Однако какие бы параметры и специфические черты ни обретала потенциальная глобальная война, фактом остается глубокая  перестройка системы международных отношений, сопровождаемая конфликтами разной степени интенсивности. При этом яркий  атрибут Ялтинско-Потсдамской эпохи в виде систем коллективной безопасности, оформленных как межправительственные организации, чаще всего оказывается неспособным эти конфликты предотвратить или воздействовать на них таким образом, чтобы сократить масштабы кровопролития (достаточно вспомнить Лигу арабских государств в период «арабской весны»). Это автоматически ставит вопрос не столько об эффективности таких систем, но и о причинах слабой адаптации их функционала к реалиям переходного периода, а также перспективах этих систем  в условиях нового мирового порядка.

Что нужно сделать.
Проверьте, согласуются ли с текстом страницы эти три утверждения, и для каждого ответьте «да» или «нет», дословно приведя решающие слова текста.
1. Системы коллективной безопасности чаще всего способны предотвращать конфликты.
2. Перестройка системы международных отношений сопровождается конфликтами разной степени интенсивности.
3. В тексте упоминается Лига арабских государств.

Исходные записи.
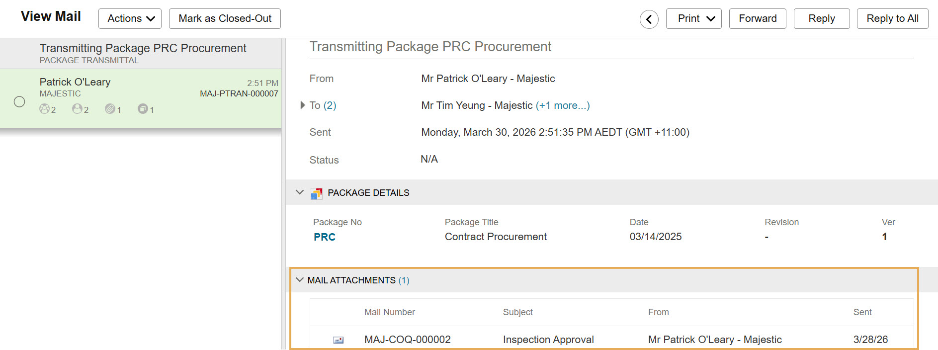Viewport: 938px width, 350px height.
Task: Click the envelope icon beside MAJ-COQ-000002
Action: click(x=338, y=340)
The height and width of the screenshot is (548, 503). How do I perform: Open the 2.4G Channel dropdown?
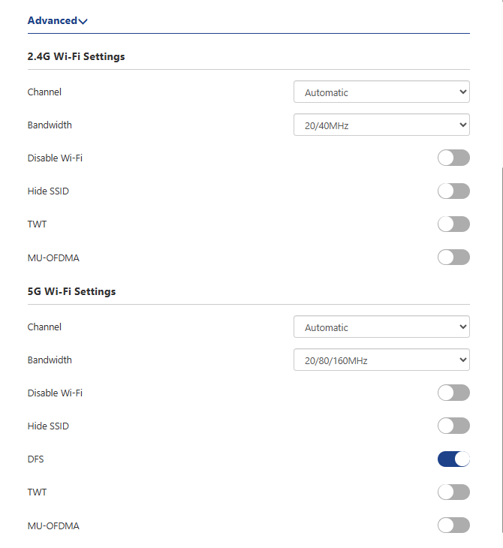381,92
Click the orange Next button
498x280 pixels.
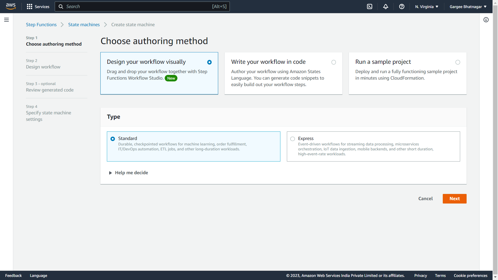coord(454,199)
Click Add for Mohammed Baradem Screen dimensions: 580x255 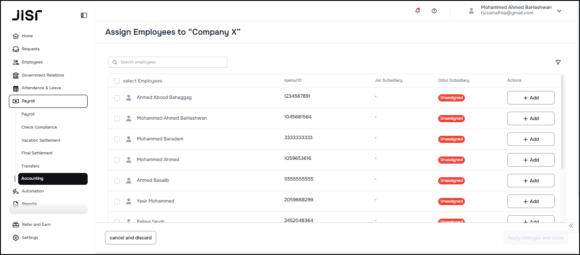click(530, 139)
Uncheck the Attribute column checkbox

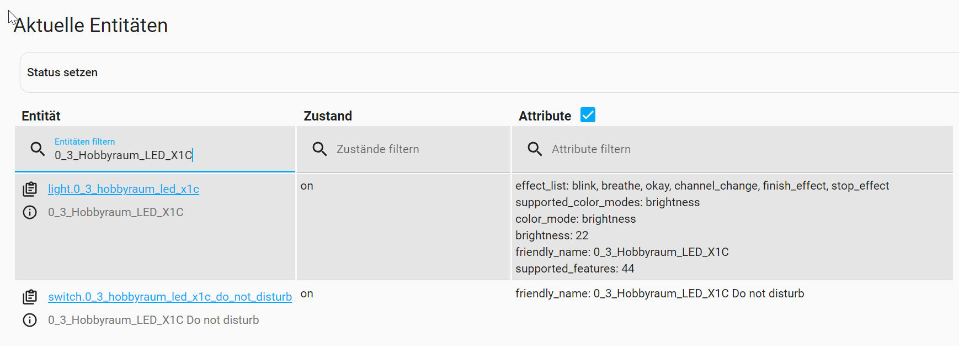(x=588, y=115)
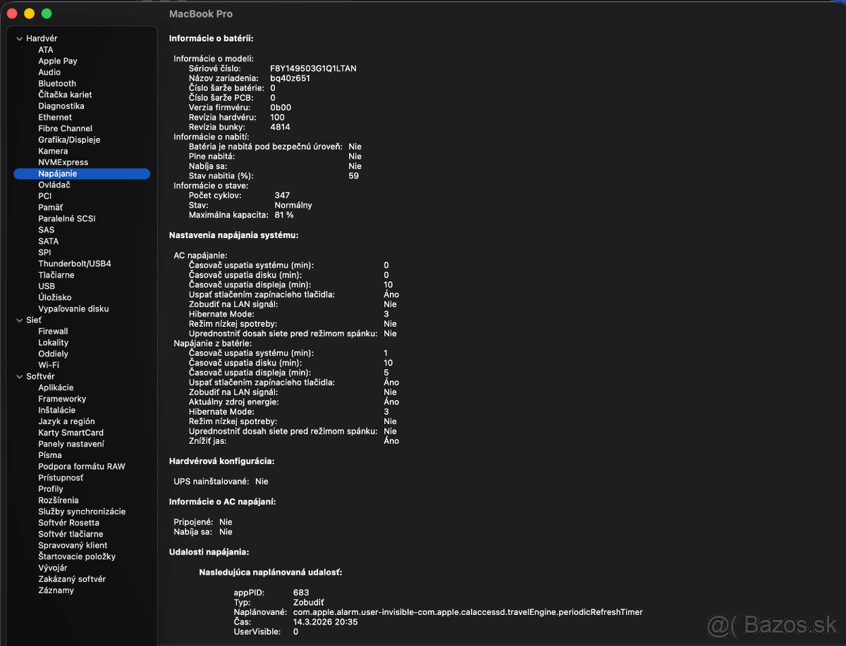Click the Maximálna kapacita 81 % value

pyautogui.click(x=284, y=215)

* * *

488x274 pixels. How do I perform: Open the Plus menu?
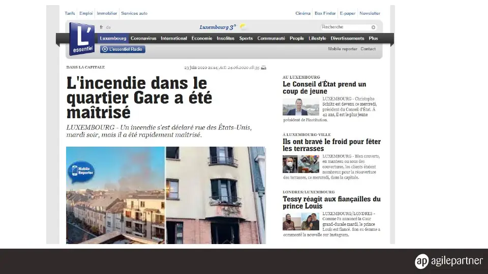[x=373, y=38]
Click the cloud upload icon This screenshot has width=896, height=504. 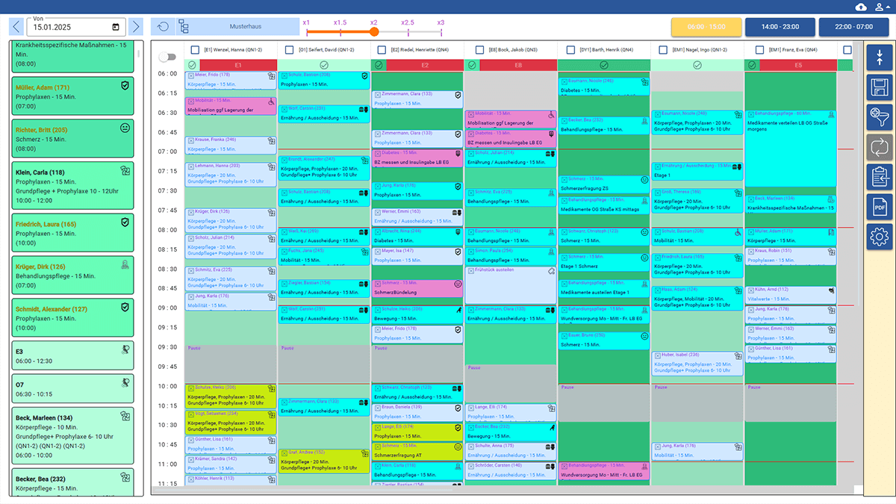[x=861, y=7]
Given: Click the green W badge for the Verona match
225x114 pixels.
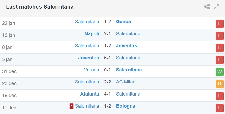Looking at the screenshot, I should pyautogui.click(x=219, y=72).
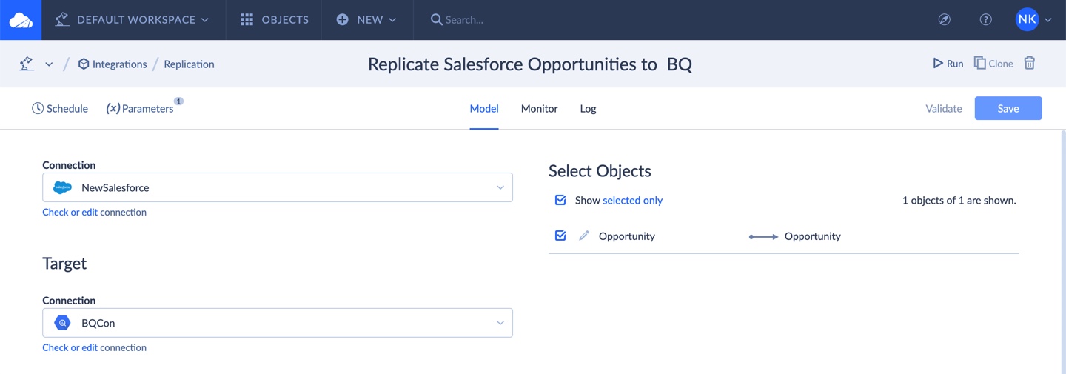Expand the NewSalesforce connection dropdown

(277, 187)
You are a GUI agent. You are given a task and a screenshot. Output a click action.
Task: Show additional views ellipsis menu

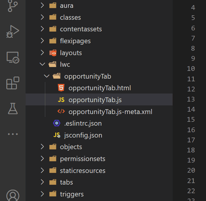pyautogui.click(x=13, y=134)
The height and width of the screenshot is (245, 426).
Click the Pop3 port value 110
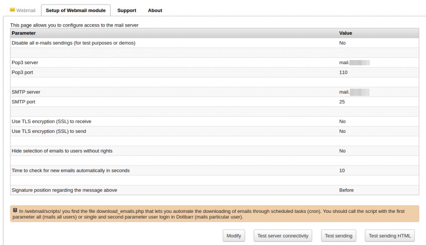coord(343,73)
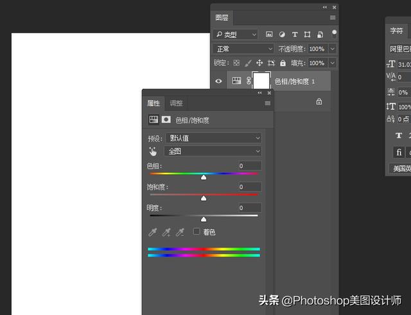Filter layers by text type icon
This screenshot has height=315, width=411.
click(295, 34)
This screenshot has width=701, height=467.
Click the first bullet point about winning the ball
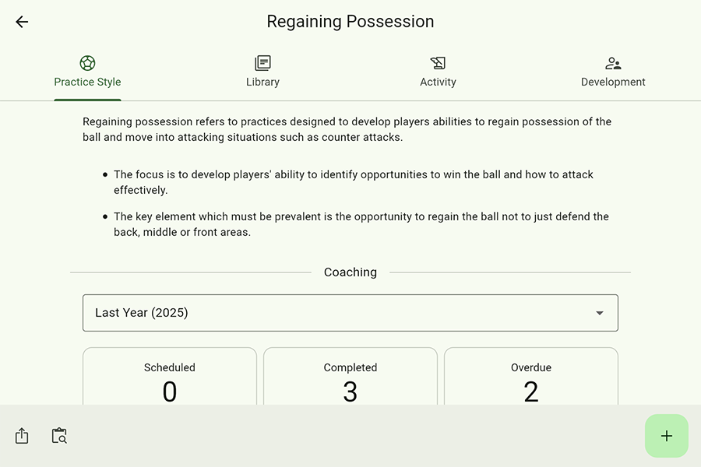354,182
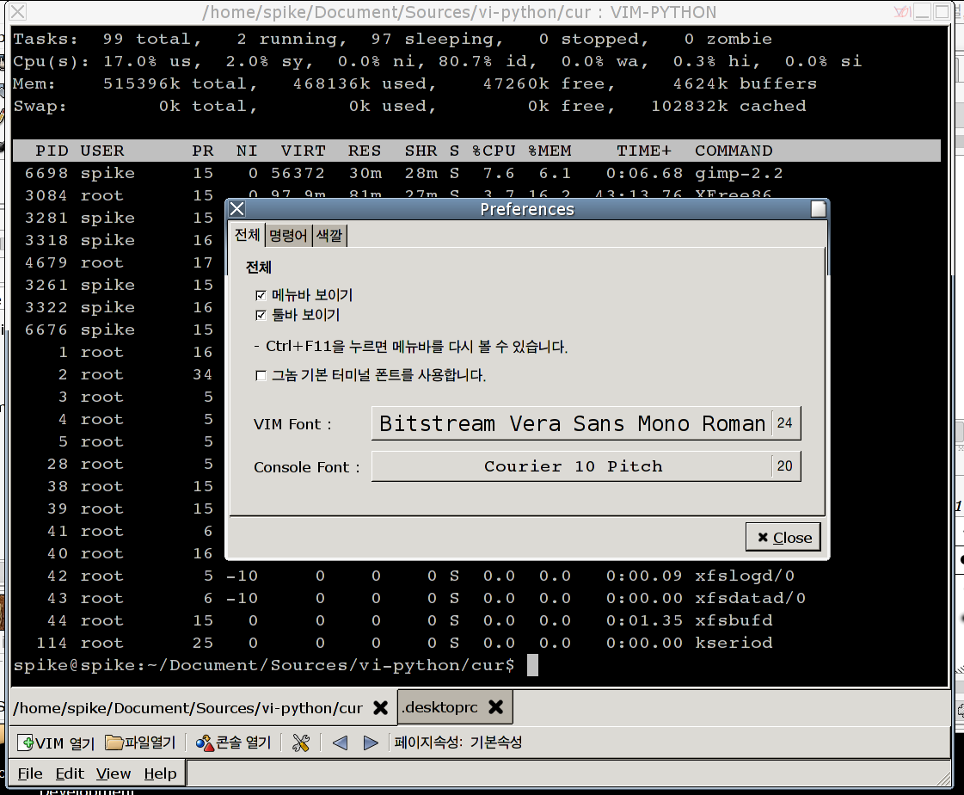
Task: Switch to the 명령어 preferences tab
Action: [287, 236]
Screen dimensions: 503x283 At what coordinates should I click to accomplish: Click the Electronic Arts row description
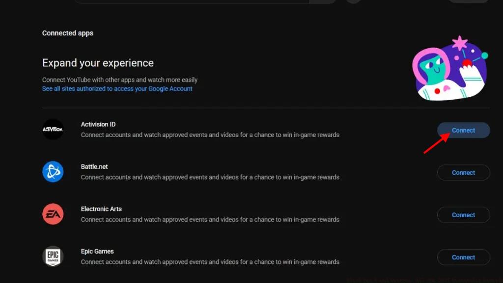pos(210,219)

==

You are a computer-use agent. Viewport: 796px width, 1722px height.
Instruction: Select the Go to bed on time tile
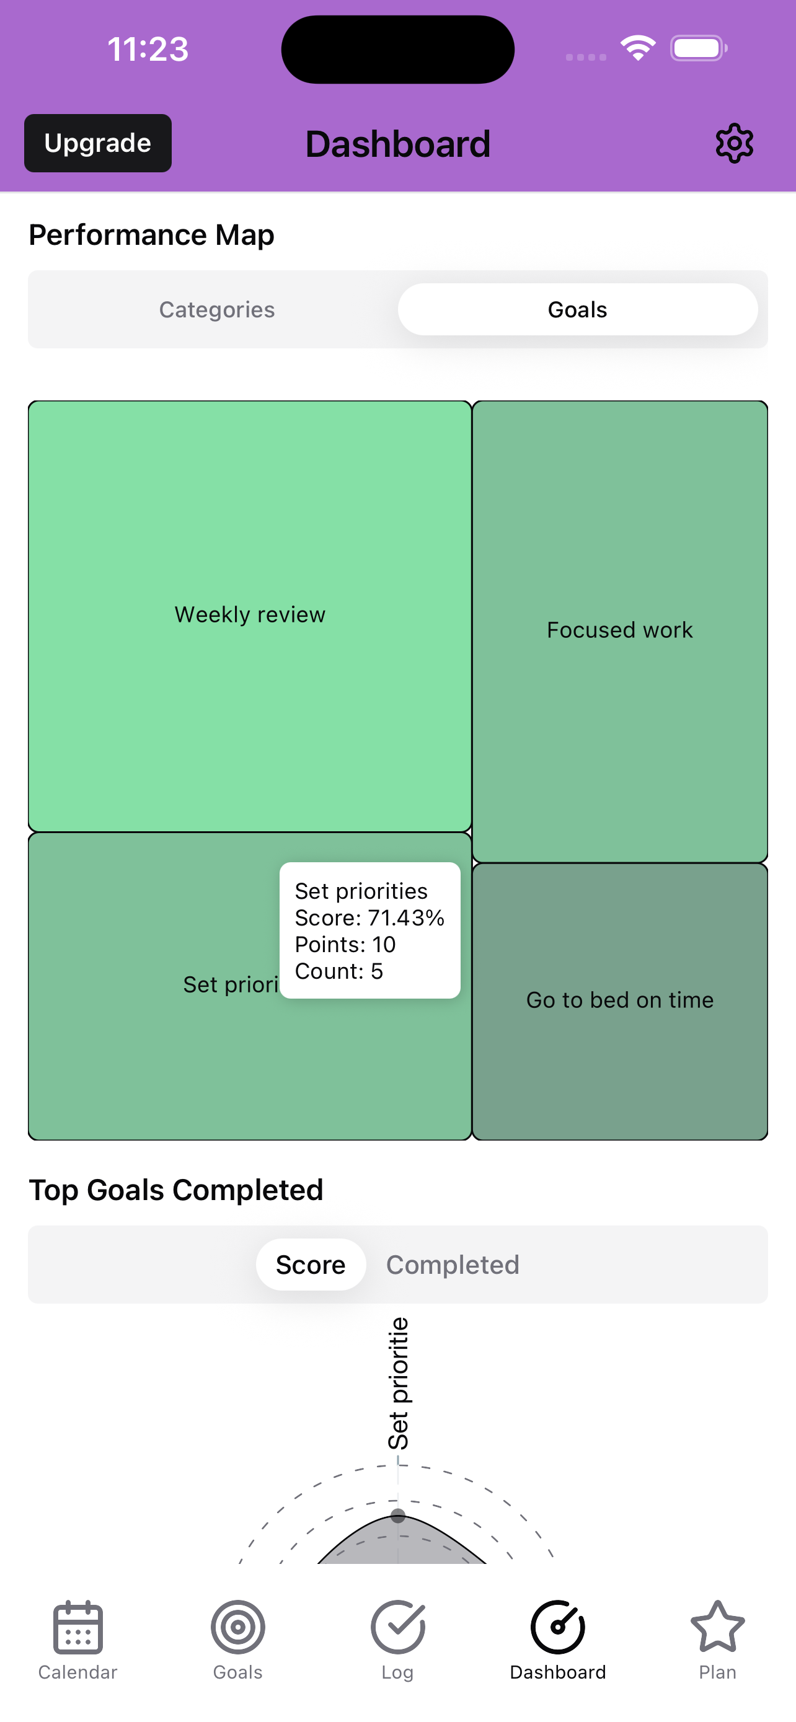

Ответ на задачу.
1. Нет: «чаще всего оказывается неспособным эти конфликты предотвратить».
2. Да: «перестройка системы международных отношений, сопровождаемая конфликтами разной степени интенсивности».
3. Да: «достаточно вспомнить Лигу арабских государств».